Einde inhoudsopgave
Verdrag tot oprichting van een Europees Ruimte-Agentschap
Artikel XII Directeur-Generaal en personeel
Geldend
Geldend vanaf 30-10-1980
- Bronpublicatie:
30-05-1975, Trb. 1975, 123 (uitgifte: 12-11-1975, kamerstukken/regelingnummer: -)
- Inwerkingtreding
30-10-1980
- Bronpublicatie inwerkingtreding:
05-12-1980, Trb. 1980, 198 (uitgifte: 01-01-1980, kamerstukken/regelingnummer: -)
- Vakgebied(en)
EU-recht / Bijzondere onderwerpen
1
(a)
De Raad benoemt met een twee derde meerderheid van alle Lid-Staten een Directeur-Generaal voor een vastgestelde termijn en kan met dezelfde meerderheid zijn dienstverband beëindigen.
(b)
De Directeur-Generaal is de hoogste leidinggevende functionaris van het Agentschap en vertegenwoordigt het in rechte. Hij treft alle noodzakelijke maatregelen voor het beheer van het Agentschap, de uitvoering van de programma's, de tenuitvoerlegging van het beleid en het bereiken van de doeleinden van het Agentschap; zulks in overeenstemming met de richtlijnen uitgevaardigd door de Raad.

========

▸ **MAAK HET VOLGENDE**
1 > Met welke meerderheid benoemt de Raad de Directeur-Generaal, volgens het tekstfragment over het Europees Ruimte-Agentschap?
2 > Schrijf het tekstfragment over het Europees Ruimte-Agentschap verder na de laatste zin.

▸ **GEGEVEN MATERIAAL**
========

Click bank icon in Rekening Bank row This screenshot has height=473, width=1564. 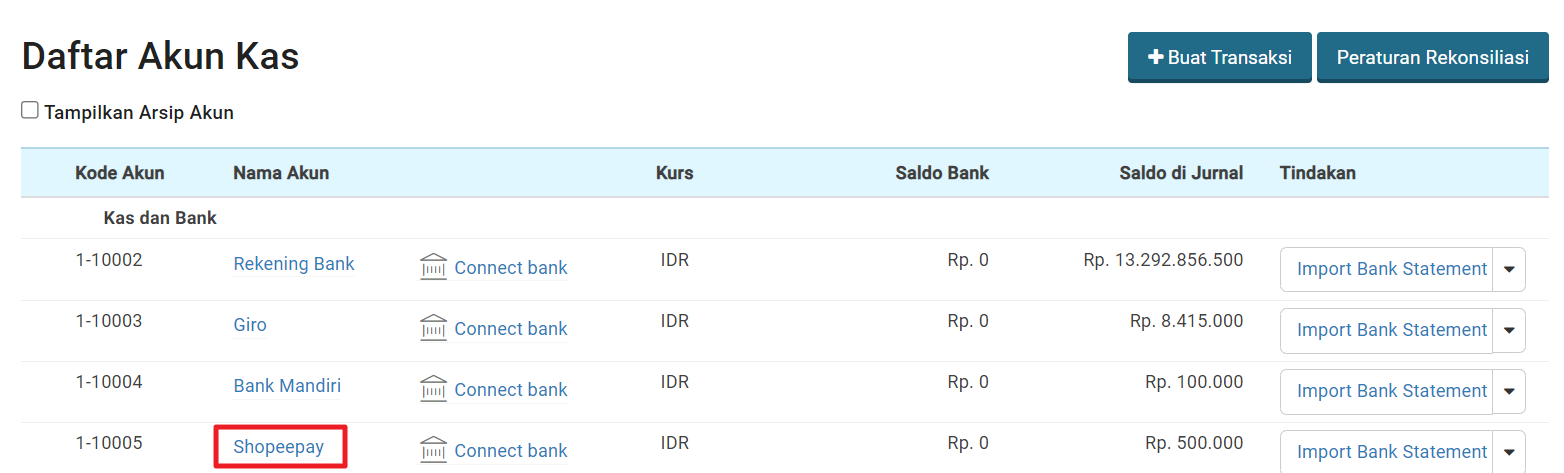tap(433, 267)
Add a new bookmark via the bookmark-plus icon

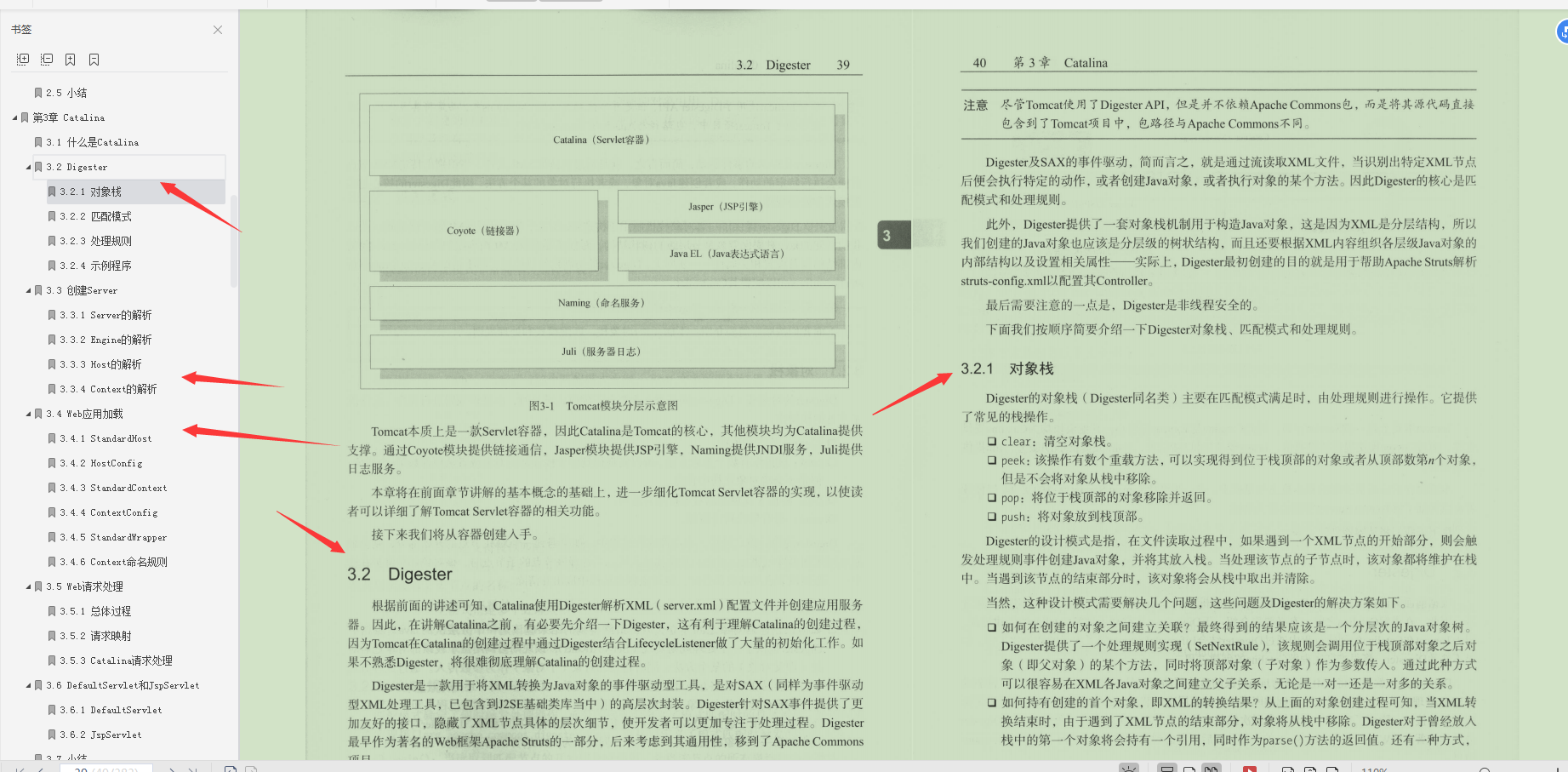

========

▸ **GEGEVEN ANTWOORDEN**
1 > Met een twee derde meerderheid van alle Lid-Staten.

2 >
Hij oefent het gezag uit over de instellingen van het Agentschap. Ten aanzien van het financiële beheer van het Agentschap handelt hij overeenkomstig de bepalingen van Bijlage II. Hij stelt een jaarverslag voor de Raad op, dat wordt gepubliceerd. Hij kan ook voorstellen doen betreffende werkzaamheden en programma's, alsmede betreffende maatregelen welke het bereiken van de doeleinden van het Agentschap moeten verzekeren. Hij neemt zonder stemrecht deel aan de vergaderingen van het Agentschap.
(c)
De Raad kan de benoeming van de Directeur-Generaal voor een noodzakelijk geachte tijdsduur uitstellen, hetzij bij de inwerkingtreding van dit Verdrag hetzij als zich nadien een vacature voordoet. In dat geval benoemt de Raad een persoon die de functie van Directeur-Generaal waarneemt en stelt diens bevoegdheden en verantwoordelijkheden vast.
2.
De Directeur-Generaal wordt bijgestaan door het door hem noodzakelijk geachte wetenschappelijk en technisch personeel, beleidspersoneel en administratief personeel en wel binnen de door de Raad toegestane grenzen.
3
(a)
Leidinggevend personeel, als zodanig door de Raad aangemerkt, wordt benoemd en ontslagen door de Raad op voorstel van de Directeur-Generaal. Voor benoemingen en ontslagen door de Raad is een twee derde meerderheid van alle Lid-Staten vereist.
(b)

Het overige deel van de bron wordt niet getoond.